7. The bispecific antibody for use in treating hemophilia a with or without inhibitor according to any one of the preceding claims, wherein the composition comprises about 150mM L-arginine hydrochloride or L-arginine, about 20mM L-histidine, and a surfactant, such as polysorbate 20 or polysorbate 80, at a ph of about 6.3.

8. The bispecific antibody for use in treating hemophilia a with or without inhibitor according to any one of the preceding claims, wherein the composition comprises about 150mM L-arginine hydrochloride or L-arginine, about 20mM L-histidine, and about 0.02w/v% polysorbate 20 or polysorbate 80, ph about 6.3.

9. The bispecific antibody for use in treating hemophilia a with or without inhibitor according to any one of the preceding claims, wherein the composition comprises about 150mM L-arginine hydrochloride, about 20mM L-histidine, and about 0.02w/v% polysorbate 20, ph about 6.3.

10. The bispecific antibody for use in the treatment of hemophilia a with or without inhibitor according to any one of the preceding claims, wherein the composition comprises 150mM L-arginine hydrochloride, 20mM L-histidine and 0.02w/v% polysorbate 20, ph 6.3.
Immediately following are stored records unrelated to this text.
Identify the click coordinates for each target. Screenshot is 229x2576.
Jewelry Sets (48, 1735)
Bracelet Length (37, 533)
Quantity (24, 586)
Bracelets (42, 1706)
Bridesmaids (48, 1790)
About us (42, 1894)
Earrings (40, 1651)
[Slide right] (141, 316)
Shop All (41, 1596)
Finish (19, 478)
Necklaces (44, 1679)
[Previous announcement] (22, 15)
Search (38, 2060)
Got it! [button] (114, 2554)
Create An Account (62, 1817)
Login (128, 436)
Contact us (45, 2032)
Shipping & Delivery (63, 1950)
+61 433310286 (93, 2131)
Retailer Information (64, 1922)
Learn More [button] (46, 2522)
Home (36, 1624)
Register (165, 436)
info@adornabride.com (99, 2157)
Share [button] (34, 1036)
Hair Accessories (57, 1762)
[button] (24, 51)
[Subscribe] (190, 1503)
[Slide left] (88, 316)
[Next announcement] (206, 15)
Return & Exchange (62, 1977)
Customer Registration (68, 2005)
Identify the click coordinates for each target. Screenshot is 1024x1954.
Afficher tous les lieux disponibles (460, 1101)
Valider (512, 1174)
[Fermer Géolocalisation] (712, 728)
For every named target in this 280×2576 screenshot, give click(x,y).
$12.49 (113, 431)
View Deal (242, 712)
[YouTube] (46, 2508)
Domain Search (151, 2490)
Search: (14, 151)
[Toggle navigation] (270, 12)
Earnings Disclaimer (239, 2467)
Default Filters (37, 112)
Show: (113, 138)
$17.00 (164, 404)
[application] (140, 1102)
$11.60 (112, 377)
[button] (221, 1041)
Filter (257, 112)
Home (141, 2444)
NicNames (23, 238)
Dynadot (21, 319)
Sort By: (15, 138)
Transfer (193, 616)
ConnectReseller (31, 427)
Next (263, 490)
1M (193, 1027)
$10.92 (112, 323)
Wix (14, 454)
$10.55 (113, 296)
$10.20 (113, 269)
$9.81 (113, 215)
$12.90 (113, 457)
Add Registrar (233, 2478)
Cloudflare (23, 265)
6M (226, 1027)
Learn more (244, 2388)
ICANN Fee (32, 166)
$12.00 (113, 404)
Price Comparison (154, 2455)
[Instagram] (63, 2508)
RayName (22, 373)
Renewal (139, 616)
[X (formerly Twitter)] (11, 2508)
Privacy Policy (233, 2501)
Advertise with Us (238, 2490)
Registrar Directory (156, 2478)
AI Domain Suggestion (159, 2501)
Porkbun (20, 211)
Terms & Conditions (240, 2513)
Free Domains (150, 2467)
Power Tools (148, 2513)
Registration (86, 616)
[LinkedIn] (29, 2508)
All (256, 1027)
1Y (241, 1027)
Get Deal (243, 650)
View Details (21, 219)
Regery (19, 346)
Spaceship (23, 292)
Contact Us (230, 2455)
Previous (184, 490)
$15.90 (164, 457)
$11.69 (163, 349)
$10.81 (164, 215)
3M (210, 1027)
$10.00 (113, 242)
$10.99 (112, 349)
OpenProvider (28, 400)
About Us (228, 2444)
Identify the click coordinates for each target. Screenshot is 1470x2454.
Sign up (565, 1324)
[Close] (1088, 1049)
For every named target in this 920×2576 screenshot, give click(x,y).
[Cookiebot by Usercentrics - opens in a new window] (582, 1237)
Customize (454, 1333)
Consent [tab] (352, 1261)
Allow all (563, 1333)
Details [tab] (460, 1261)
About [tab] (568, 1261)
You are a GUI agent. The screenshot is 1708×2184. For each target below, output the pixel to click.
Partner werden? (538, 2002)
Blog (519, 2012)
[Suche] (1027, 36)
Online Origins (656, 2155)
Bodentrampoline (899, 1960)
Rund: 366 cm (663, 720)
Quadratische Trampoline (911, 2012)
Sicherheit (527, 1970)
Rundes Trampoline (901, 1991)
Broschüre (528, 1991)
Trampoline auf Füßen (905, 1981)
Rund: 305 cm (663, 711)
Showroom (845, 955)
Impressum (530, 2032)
11. The bispecific antibody for use in treating hemophilia a with or without inhibitor according to any one of the preceding claims, wherein the composition comprises about 2mg/ml, about 5mg/ml, about 11.25mg/ml, about 25mg/ml or about 57.5mg/ml of the bispecific antibody.

12. The bispecific antibody for use in the treatment of hemophilia a with or without inhibitor according to any one of the preceding claims, wherein the treatment provides an annual bleeding rate of 0, 1,2, 3 or 4.

13. A pharmaceutical composition comprising bispecific antibody mAb1, about 150mM L-arginine hydrochloride, about 20mM L-histidine, about 0.02w/v% polysorbate 20, and a ph of about 6.3.

14. The pharmaceutical composition of claim 13, wherein the composition comprises about 2mg/mL to about 57.5mg/mL of bispecific antibody mAb1, about 150mM L-arginine hydrochloride, about 20mM L-histidine, about 0.02w/v% polysorbate 20, ph about 6.3.

15. A kit comprising a) a pharmaceutical composition comprising a bispecific antibody according to any one of claims 1-4; and b) instructions for once monthly subcutaneous administration of the pharmaceutical composition for use in the treatment of hemophilia a with or without inhibitor according to any of the preceding claims.